Tres: a los funcionarios se les ha garantizado la impunidad. No solo lo revelan los extremos y la ferocidad de los hechos, sino las palabras de los propios funcionarios que, amenazantes y descaradas, repetían que no les castigarían por los abusos y violencia cometidos: que sus jefes les habían garantizado que ninguna acción legal les castigaría posteriormente.

Cuatro: algo muy importante, que tiene apariencia de ser un matiz y no lo es: lo deliberado de este programa de represión en contra de medios de comunicación. Durante los días de las protestas, voceros del gobierno justificaron las acciones en contra de los periodistas como accidentes, como hechos que ocurrían en la confusión o el desorden propios de las protestas. Esto es falso. El seguimiento, caso a caso, del modo como se desarrollaron las cosas, no deja lugar a dudas: los funcionarios de la GNB, de la PNB y los paramilitares bajo sus órdenes salieron a la calle con dos tareas diferenciadas y complementarias: reprimir a los ciudadanos que ejercían su derecho a la protesta, y reprimir a los periodistas que ejercían su derecho de informar.
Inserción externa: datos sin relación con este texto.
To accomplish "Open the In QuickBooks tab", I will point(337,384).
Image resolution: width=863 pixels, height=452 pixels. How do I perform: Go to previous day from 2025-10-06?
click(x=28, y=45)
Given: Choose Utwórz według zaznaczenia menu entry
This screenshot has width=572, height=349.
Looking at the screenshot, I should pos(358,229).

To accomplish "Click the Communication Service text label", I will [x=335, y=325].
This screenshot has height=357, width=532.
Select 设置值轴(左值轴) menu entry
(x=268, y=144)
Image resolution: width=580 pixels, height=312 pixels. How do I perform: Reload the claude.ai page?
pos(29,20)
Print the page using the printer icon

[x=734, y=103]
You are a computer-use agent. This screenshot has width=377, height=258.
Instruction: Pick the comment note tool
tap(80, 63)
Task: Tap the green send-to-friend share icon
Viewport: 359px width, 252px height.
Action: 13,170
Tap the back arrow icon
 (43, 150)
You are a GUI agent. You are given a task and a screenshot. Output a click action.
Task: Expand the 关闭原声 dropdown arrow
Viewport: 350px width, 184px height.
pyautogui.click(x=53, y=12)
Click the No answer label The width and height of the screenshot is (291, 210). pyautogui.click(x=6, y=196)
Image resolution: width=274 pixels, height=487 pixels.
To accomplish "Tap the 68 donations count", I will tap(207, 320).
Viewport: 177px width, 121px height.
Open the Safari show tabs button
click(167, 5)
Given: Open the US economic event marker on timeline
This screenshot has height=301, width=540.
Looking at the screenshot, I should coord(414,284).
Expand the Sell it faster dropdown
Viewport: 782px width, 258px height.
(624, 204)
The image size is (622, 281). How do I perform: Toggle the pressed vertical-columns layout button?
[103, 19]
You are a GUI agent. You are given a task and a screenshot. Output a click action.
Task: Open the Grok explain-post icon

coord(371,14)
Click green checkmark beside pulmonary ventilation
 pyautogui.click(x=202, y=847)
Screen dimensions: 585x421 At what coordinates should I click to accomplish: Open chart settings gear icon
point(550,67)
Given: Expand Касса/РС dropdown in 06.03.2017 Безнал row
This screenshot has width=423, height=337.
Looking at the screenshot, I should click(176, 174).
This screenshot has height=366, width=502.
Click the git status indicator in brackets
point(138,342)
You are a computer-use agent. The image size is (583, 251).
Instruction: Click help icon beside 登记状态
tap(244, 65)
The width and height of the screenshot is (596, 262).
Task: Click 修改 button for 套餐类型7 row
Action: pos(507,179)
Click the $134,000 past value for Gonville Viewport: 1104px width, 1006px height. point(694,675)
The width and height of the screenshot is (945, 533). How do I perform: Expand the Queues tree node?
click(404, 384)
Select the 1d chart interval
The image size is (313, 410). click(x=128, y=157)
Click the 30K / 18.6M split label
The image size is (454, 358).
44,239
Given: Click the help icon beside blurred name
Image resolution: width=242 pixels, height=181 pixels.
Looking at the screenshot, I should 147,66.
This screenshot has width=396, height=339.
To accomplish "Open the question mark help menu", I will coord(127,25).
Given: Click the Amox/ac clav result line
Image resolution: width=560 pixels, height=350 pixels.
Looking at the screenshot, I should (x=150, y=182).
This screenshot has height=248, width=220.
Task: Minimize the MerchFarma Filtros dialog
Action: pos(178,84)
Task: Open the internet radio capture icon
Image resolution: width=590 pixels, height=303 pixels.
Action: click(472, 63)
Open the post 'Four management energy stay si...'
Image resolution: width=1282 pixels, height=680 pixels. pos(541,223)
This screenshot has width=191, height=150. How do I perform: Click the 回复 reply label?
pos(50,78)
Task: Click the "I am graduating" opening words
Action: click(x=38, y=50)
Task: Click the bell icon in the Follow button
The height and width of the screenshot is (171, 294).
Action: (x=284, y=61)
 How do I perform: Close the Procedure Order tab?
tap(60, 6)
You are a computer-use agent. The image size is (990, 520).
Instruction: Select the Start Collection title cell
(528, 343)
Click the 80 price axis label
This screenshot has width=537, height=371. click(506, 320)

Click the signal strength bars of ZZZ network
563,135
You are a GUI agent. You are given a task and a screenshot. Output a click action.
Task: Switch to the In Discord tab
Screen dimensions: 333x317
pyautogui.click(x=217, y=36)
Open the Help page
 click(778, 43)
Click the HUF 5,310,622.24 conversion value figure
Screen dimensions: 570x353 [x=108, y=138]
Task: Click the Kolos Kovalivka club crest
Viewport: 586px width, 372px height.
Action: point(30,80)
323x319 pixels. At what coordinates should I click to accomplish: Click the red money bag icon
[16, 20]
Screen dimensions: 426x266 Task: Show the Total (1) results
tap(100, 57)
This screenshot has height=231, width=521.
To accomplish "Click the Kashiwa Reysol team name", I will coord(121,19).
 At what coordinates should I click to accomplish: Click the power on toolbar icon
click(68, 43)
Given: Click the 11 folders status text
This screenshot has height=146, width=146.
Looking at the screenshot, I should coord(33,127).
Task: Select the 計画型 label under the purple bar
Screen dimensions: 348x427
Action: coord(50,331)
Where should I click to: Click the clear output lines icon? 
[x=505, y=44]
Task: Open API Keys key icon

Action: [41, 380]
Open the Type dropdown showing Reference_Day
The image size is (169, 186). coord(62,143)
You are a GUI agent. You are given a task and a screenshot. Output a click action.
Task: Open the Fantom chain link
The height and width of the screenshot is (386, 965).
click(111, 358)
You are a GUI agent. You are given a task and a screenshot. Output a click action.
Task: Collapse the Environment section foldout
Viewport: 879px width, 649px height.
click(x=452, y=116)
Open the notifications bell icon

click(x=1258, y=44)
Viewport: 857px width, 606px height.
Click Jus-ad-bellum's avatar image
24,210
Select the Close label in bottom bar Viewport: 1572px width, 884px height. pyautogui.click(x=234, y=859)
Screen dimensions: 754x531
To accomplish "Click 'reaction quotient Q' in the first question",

¿Y cómo lo hicieron? Amenazando. Impidiendo el acceso. Expulsando a golpes de las zonas en que ocurrían los hechos. Robándose los equipos. Atracando a los reporteros. Golpeándoles con furia. Obligando a sus portadores a borrar de la memoria de sus equipos las fotografías o los videos que habían grabado. Prohibiendo el ingreso al país. Expulsando a corresponsales del territorio venezolano. Deteniendo a profesionales que hacían su trabajo. Pateándoles cuando ya habían sido lanzados al pavimento. Lanzándoles bombas lacrimógenas al cuerpo. Apuntándoles y disparándoles. Asfixiándoles. La lista, que no acaba aquí, revela que se emitió una orden, un amplio permiso, que autoriza que la acción en contra de los periodistas sea de carácter ilimitado, lo que incluye la acción de los tribunales.

Frente a toda esta brutalidad organizada por la dictadura, la reacción de los profesionales del periodismo, así como de los reporteros ciudadanos, ha sido admirable. La prueba del coraje está en los cientos de miles de documentos de diversa índole, que son pruebas irrefutables de la violencia que el Estado y algunos de sus órganos han ejercido contra personas indefensas que ejercían derechos consagrados en la Constitución.

A quien me ha preguntado si la represión logró doblegar la responsabilidad democrática de los profesionales del periodismo venezolano, respondo con hechos: la resistencia y la voluntad profesional se mantiene intacta, y no dejan de expresarse, en forma de noticias y de opinión fundamentada en los hechos, día a día.